◆ What you need to do: All lines of the records below that contain the word "agent" must be listed.

Start of Input data

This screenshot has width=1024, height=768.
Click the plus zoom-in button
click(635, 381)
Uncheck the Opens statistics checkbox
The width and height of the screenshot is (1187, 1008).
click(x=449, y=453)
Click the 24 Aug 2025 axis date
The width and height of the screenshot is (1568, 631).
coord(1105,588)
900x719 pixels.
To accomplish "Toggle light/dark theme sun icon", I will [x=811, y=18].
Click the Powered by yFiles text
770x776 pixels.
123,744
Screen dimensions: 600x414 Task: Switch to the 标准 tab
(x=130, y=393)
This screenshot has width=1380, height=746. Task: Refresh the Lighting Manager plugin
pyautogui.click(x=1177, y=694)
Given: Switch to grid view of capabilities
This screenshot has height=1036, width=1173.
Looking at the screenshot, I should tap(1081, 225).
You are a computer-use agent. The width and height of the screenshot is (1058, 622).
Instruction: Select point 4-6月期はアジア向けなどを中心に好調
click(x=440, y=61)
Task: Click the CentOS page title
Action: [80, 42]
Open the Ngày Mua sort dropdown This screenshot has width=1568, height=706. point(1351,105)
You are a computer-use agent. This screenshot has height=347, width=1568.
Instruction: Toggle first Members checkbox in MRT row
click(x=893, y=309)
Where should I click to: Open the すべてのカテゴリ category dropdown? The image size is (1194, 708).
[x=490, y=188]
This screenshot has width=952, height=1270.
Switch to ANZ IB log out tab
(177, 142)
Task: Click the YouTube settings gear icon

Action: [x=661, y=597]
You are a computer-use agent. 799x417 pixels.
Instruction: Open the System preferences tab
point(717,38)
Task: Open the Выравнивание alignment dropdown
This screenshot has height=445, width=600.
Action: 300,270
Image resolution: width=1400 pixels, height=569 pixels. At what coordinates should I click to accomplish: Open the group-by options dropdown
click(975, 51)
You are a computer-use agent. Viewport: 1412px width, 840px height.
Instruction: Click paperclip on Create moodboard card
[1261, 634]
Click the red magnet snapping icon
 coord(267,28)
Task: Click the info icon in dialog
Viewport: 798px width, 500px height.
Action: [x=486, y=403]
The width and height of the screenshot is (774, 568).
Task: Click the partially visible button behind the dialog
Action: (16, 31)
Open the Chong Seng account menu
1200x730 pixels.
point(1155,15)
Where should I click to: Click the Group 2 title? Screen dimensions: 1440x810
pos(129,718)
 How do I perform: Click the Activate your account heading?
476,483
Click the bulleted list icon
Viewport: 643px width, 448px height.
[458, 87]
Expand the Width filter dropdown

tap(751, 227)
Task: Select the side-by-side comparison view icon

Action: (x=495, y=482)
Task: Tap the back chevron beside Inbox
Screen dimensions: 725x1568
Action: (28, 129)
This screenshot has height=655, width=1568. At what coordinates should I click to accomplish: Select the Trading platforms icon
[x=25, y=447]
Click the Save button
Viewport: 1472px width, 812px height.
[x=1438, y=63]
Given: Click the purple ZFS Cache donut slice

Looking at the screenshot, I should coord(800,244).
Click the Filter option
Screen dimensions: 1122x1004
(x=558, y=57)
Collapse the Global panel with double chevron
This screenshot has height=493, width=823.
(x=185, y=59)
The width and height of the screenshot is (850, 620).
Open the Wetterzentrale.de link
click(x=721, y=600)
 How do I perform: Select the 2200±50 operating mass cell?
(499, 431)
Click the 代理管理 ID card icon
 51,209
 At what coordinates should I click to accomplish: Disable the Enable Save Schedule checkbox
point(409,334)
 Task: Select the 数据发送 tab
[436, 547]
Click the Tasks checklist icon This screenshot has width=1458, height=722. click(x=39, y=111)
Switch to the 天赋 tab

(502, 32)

End of Input data

◆ Response to this exercise:
You are a computer-use agent. The width and height of the screenshot is (1058, 622).
You are a computer-use agent. This screenshot has height=347, width=1568.
You are a computer-use agent. 799x417 pixels.
You are a computer-use agent. Viewport: 1412px width, 840px height.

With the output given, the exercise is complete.